Successful and unsuccessful trials

You might decide that you want to exclude particular trials from calculation of habituation. For example, you might wish to exclude any trial that has no looking at all. Or you might want to allow the experimenter to exclude individual trials at the time (say, if they felt the child was distracted by something in the room, such that the trial was not an accurate measure).

This can be done, and is part of the STEP terminating conditions used within a trial. You have already learned how to denote end conditions that are "successful" and should let the trial be counted for habituation calculations - these are simply UNTIL statements. "Unsuccessful" end conditions are the same kinds - just with an UNSUCCESSFUL flag.

AUDIO LEFT audiofile ONCE
UNTIL FINISHED
UNTIL SINGLELOOKAWAY 2000
UNSUCCESSFUL TOTALLOOKAWAY audiofile GREATERTHAN 10000 and TIME 10000
UNSUCCESSFUL KEY X

STEP #
Trial End
AUDIO LEFT OFF

The above example would play the file "audiofile" until one of the following occurs:

  • You reach the end of the audio file

  • A look away is logged that exceeds 2 seconds (when the trial is started only when the experimenter judges the child is already oriented in the active direction, this requires that a look toward the stimulus has already been logged)
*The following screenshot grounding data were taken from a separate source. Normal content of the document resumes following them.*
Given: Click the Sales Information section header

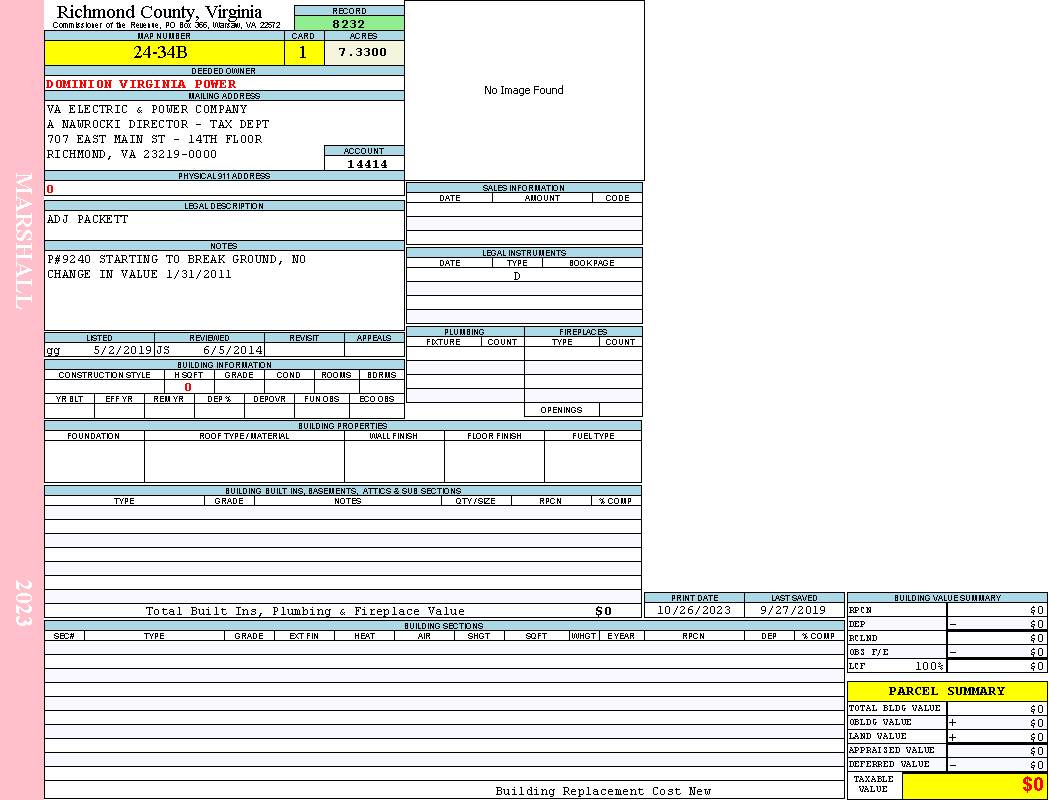Looking at the screenshot, I should tap(523, 188).
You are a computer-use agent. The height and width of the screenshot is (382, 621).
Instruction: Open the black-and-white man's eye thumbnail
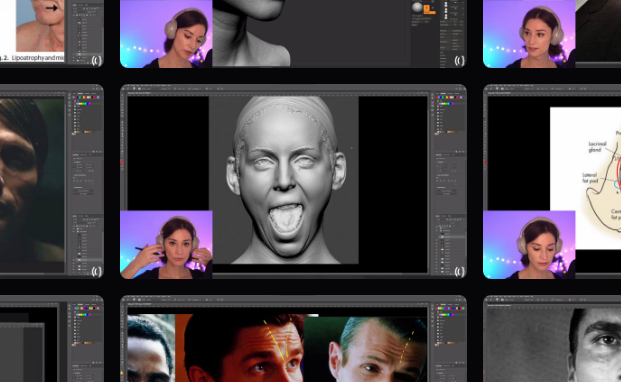pyautogui.click(x=552, y=338)
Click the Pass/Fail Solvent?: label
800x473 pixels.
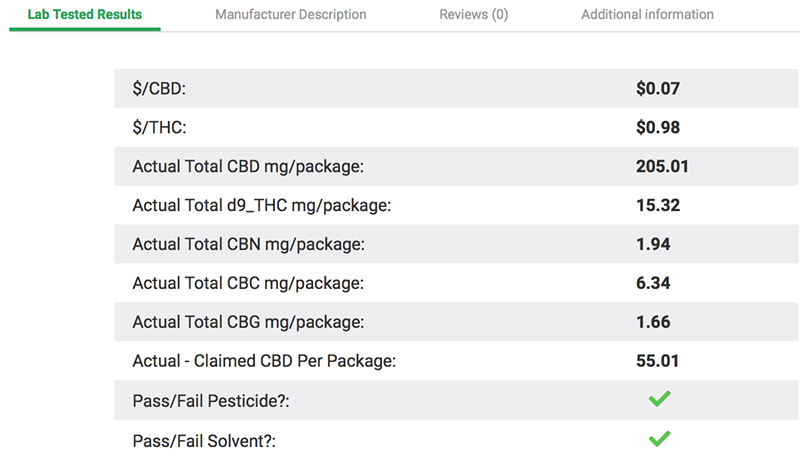tap(204, 441)
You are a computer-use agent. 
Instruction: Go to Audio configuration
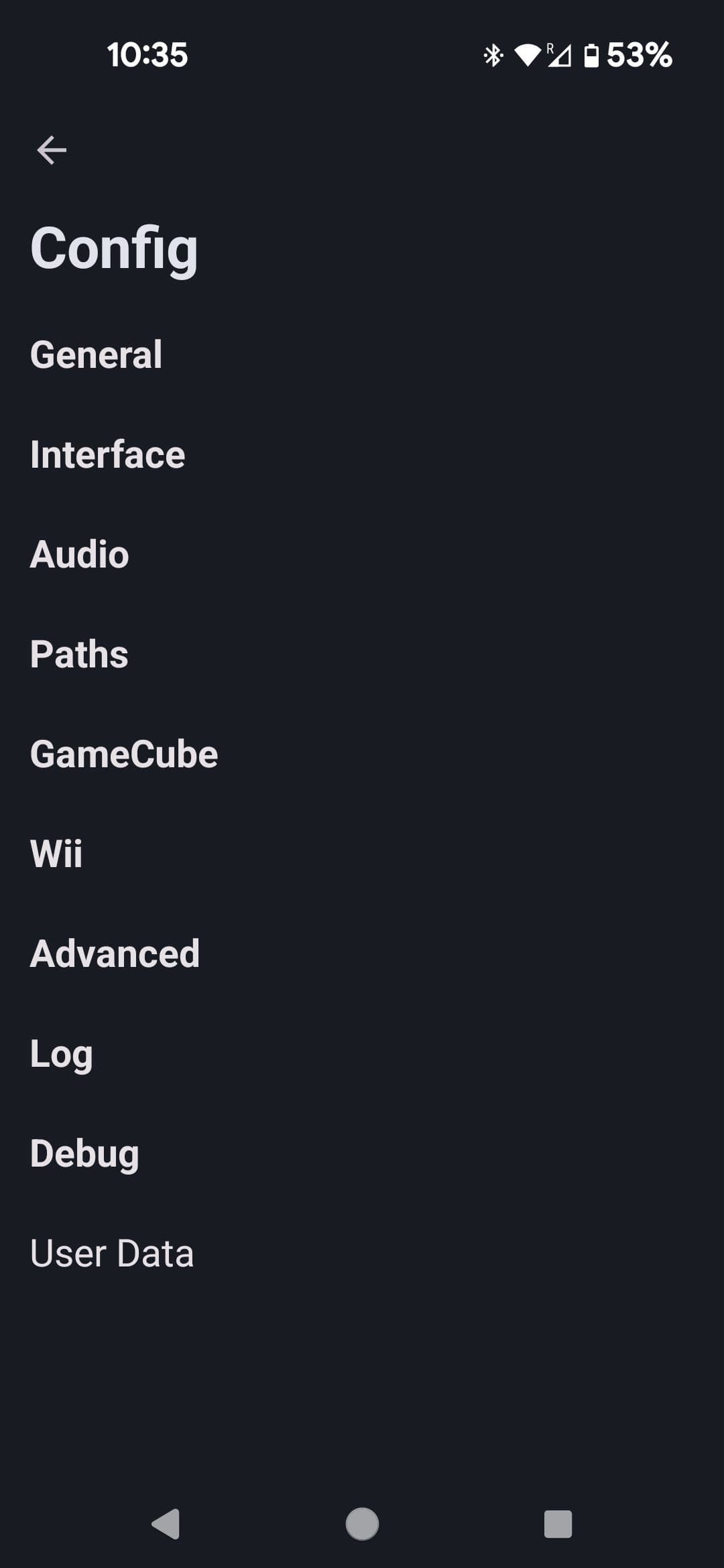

  • 10 seconds have passed since the trial started and the child has not yet looked at all

  • The experimenter presses a designated key (X) to stop the trial

As with other combinations of step terminating conditions, these conditions are treated as "whichever comes first". So, if the 3rd or 4th condition were met first, the trial would be unsuccessful. The trial would end at that point, and would not be counted as a trial for the purposes of habituation calculations, which depend on successful trials. (More precisely, this means that any window containing this trial would not be evaluated as either a potential basis window or criterion window.) If condition 1 or 2 were met instead, the trial would then end, and it would be counted.

Because terminating conditions are checked sequentially, if there is one that is "held up" and cannot currently be evaluated, none of the others are evaluated yet either. In particular, SINGLELOOK and TOTALLOOK cannot be evaluated while a look to that stimulus is still in progress. They will be evaluated as soon as the experimenter records the look has ended, or the stimulus stops being presented, and then alternate terminating conditions that are listed after them can be checked.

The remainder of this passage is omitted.